Model-based and sequential feature selection#
This example illustrates and compares two approaches for feature selection:
SelectFromModel
which is based on feature
importance, and
SequentialFeatureSelector
which relies
on a greedy approach.
We use the Diabetes dataset, which consists of 10 features collected from 442 diabetes patients.
Authors: Manoj Kumar, Maria Telenczuk, Nicolas Hug.
License: BSD 3 clause
Loading the data#
We first load the diabetes dataset which is available from within scikit-learn, and print its description:
from sklearn.datasets import load_diabetes
diabetes = load_diabetes()
X, y = diabetes.data, diabetes.target
print(diabetes.DESCR)
.. _diabetes_dataset:
Diabetes dataset
----------------
Ten baseline variables, age, sex, body mass index, average blood
pressure, and six blood serum measurements were obtained for each of n =
442 diabetes patients, as well as the response of interest, a
quantitative measure of disease progression one year after baseline.
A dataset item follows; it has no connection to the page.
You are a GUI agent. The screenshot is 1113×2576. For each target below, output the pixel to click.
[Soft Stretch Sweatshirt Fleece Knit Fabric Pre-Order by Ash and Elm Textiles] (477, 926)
**Data Set Characteristics:**
:Number of Instances: 442
:Number of Attributes: First 10 columns are numeric predictive values
:Target: Column 11 is a quantitative measure of disease progression one year after baseline
:Attribute Information:
- age age in years
- sex
- bmi body mass index
- bp average blood pressure
- s1 tc, total serum cholesterol
- s2 ldl, low-density lipoproteins
- s3 hdl, high-density lipoproteins
- s4 tch, total cholesterol / HDL
- s5 ltg, possibly log of serum triglycerides level
- s6 glu, blood sugar level
Note: Each of these 10 feature variables have been mean centered and scaled by the standard deviation times the square root of `n_samples` (i.e. the sum of squares of each column totals 1).
Source URL:
https://www4.stat.ncsu.edu/~boos/var.select/diabetes.html
For more information see:
Bradley Efron, Trevor Hastie, Iain Johnstone and Robert Tibshirani (2004) "Least Angle Regression," Annals of Statistics (with discussion), 407-499.
(https://web.stanford.edu/~hastie/Papers/LARS/LeastAngle_2002.pdf)
Feature importance from coefficients#
To get an idea of the importance of the features, we are going to use the
RidgeCV
estimator. The features with the
highest absolute coef_
value are considered the most important.
We can observe the coefficients directly without needing to scale them (or
scale the data) because from the description above, we know that the features
were already standardized.
For a more complete example on the interpretations of the coefficients of
linear models, you may refer to
Common pitfalls in the interpretation of coefficients of linear models. # noqa: E501
import matplotlib.pyplot as plt
import numpy as np
from sklearn.linear_model import RidgeCV
ridge = RidgeCV(alphas=np.logspace(-6, 6, num=5)).fit(X, y)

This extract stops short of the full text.